Desde ya residencia Dadic invita de un buen vino . . . .

Cuente amigo con un ayudante de cocina.

Cordiales saludos de un gladiador de sangre croata".-

 

Te quiero

Lo que sigue no es mío, aclaro que lo copié textualmente, pero me hubiera gustado habértelo escrito.

"Puedo contarte que tengo ese horror masculino a decirte que te quiero, pero te quiero. Intenté escribir "te estimo", era más de macho, pero distante. "Te aprecio" me pareció una artera puñalada por la espalda. "Gusto de vos", demasiado insinuante y provocativo. "Te amo", decididamente fuera de lugar, y además soy casado. "Te adoro", una exageración mística. "Te valoro" una bosta. Por eso no me queda otra, te tengo que querer y te quiero.

Pero hay algo más.

De vos aprendí mucho.

Te lo debo.

Espero sabértelo pagar"

(Fernando, el Sendra; Toda Mafalda; pag. 26).

 

Homenaje

Hoy, 24 de Diciembre de 2006, he creado este blog que quiere y pretende ser un homenaje al Dr.

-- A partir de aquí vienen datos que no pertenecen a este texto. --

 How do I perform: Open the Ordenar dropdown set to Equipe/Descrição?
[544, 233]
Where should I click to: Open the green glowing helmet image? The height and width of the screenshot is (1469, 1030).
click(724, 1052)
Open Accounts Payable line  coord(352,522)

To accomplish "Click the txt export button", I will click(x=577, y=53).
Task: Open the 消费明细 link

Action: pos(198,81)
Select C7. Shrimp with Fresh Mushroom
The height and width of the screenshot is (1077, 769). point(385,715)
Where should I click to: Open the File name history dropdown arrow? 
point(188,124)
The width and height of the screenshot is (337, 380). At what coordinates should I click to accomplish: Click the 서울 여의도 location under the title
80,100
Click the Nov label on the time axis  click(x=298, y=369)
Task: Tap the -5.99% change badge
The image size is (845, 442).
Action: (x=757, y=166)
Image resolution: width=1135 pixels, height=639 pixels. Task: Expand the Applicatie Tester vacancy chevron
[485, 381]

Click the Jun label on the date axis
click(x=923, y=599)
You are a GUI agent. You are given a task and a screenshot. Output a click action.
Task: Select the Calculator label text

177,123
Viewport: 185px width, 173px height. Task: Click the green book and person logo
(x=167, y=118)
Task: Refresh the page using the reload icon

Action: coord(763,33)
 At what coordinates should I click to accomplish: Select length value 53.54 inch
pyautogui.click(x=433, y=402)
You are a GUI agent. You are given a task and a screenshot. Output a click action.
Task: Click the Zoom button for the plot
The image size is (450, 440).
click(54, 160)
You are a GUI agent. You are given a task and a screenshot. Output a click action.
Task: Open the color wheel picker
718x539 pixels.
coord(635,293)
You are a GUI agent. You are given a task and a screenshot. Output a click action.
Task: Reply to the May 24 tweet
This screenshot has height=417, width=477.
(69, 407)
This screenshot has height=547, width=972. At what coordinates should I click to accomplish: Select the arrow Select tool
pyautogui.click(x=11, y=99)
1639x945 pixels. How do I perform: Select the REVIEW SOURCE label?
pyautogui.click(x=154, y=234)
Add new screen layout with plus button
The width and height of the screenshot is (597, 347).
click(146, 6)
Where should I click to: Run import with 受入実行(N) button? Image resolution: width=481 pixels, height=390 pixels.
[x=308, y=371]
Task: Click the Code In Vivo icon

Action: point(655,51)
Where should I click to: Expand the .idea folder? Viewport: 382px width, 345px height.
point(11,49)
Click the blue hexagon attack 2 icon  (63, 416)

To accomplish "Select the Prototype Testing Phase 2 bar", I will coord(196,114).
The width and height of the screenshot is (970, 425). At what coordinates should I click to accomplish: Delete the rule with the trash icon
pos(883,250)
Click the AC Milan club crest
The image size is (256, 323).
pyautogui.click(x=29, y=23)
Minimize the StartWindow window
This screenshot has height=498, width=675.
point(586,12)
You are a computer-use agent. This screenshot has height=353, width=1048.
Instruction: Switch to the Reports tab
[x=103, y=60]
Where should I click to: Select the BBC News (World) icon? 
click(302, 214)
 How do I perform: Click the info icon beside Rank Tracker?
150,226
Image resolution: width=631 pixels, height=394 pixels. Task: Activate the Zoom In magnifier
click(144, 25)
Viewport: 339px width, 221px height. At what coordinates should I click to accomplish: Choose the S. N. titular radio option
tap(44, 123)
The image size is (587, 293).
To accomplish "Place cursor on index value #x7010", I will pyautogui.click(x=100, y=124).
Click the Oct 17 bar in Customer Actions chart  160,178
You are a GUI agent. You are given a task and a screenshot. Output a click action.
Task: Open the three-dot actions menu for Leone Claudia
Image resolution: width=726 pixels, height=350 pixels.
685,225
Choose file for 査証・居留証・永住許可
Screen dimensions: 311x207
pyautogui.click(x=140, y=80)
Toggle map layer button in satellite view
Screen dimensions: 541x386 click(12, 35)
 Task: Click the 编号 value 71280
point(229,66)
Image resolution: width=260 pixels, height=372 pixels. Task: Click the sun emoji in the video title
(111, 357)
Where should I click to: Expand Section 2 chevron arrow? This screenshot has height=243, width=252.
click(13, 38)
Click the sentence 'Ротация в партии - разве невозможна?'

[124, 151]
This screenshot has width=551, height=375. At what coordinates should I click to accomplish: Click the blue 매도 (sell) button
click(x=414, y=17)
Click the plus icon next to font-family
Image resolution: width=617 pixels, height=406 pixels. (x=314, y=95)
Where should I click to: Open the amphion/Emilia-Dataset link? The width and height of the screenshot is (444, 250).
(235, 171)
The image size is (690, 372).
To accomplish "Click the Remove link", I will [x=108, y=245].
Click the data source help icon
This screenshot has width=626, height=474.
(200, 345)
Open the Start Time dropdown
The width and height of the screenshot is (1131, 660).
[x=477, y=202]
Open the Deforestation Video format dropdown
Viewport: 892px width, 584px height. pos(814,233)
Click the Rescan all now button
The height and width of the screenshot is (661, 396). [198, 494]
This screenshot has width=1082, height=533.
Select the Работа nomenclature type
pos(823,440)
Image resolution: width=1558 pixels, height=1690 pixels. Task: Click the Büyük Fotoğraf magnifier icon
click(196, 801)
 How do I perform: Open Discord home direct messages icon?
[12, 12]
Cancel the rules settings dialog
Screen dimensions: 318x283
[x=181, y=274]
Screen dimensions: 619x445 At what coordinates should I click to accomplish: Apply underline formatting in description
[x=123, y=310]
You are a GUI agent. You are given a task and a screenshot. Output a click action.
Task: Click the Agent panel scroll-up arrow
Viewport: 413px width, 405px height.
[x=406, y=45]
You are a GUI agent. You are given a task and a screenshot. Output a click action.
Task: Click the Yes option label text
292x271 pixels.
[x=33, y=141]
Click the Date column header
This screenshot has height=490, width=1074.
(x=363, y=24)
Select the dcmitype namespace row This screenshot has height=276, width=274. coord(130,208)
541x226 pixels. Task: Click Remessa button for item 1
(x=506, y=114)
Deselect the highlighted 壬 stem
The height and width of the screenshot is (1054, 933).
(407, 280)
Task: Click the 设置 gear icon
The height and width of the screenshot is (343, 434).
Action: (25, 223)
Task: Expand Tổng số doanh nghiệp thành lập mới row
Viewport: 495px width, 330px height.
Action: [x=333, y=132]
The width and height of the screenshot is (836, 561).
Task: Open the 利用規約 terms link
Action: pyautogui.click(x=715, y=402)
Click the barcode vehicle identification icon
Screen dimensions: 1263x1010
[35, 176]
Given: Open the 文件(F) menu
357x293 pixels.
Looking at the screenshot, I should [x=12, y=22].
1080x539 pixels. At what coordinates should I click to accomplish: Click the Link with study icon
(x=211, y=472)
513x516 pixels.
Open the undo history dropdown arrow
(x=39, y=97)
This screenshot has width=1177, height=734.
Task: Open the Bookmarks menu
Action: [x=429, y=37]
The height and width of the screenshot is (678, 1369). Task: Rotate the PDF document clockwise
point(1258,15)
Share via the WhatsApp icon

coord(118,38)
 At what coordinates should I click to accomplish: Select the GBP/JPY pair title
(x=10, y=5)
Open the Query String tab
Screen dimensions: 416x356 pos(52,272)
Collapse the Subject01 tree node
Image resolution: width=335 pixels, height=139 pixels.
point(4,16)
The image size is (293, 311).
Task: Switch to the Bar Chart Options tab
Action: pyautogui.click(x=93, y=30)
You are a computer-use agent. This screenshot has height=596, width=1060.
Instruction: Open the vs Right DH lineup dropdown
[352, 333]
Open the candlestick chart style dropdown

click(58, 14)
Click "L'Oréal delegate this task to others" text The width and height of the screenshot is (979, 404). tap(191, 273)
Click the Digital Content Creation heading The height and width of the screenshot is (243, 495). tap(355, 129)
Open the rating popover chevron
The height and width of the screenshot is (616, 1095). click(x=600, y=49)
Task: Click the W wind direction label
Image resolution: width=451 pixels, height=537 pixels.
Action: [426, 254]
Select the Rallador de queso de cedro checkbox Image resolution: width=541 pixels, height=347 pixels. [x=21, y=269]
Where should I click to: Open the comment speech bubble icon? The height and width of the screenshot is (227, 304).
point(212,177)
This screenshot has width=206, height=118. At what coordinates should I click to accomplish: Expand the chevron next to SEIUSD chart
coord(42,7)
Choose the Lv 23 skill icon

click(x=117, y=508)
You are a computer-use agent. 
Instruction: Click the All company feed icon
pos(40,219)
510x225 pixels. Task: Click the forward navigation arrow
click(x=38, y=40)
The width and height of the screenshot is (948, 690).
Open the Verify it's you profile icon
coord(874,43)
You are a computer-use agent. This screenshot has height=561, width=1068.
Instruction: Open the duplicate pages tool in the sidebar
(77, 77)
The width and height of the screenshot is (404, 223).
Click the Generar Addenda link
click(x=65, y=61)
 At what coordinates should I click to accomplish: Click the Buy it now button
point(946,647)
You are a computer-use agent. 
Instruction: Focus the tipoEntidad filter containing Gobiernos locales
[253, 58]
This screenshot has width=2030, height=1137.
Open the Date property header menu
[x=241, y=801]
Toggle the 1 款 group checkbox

Claudio Gustavo Dadic que se nos fue para el cielo hace tan pocos días, el 16 de Diciembre.

De Gustavo puedo y debo decir que es y era, en primer lugar, un excelente y presente padre para con sus dos hijos Rodrigo y Lucas a quienes les dedicaba todo el tiempo que su profesión de abogado le dejaba (que era poco pero que, seguramente, compensaba con calidad y mucho amor) y a quienes tenía presente en todo momento; en segundo lugar, esposo afectuoso y gran compañero para con su esposa Silvia; en tercer lugar, un hermano atento a todo lo que requerían sus hermanos; en cuarto lugar, un hijo maravilloso para con sus padres a los que siempre tenía presente y a los cuales visitaba y llamaba a pesar de sus múltiples actividades; y en quinto pero no por ello último lugar, un amigo excepcional, generoso, que abría las puertas de su casa y de su quincho para las habituales reuniones de los primeros días jueves de cada mes, reuniones en las que no perdía ocasión de agasajarnos y de deleitarnos con esos detalles (por ejemplo, colocar bajo la luz de una lámpara una botella de un buen vino que había comprado o le habían regalado) y hacer que nos sintiéramos cómodos y disfrutando (aquellos que se animaban) de ese licor croata que convidaba con generosidad.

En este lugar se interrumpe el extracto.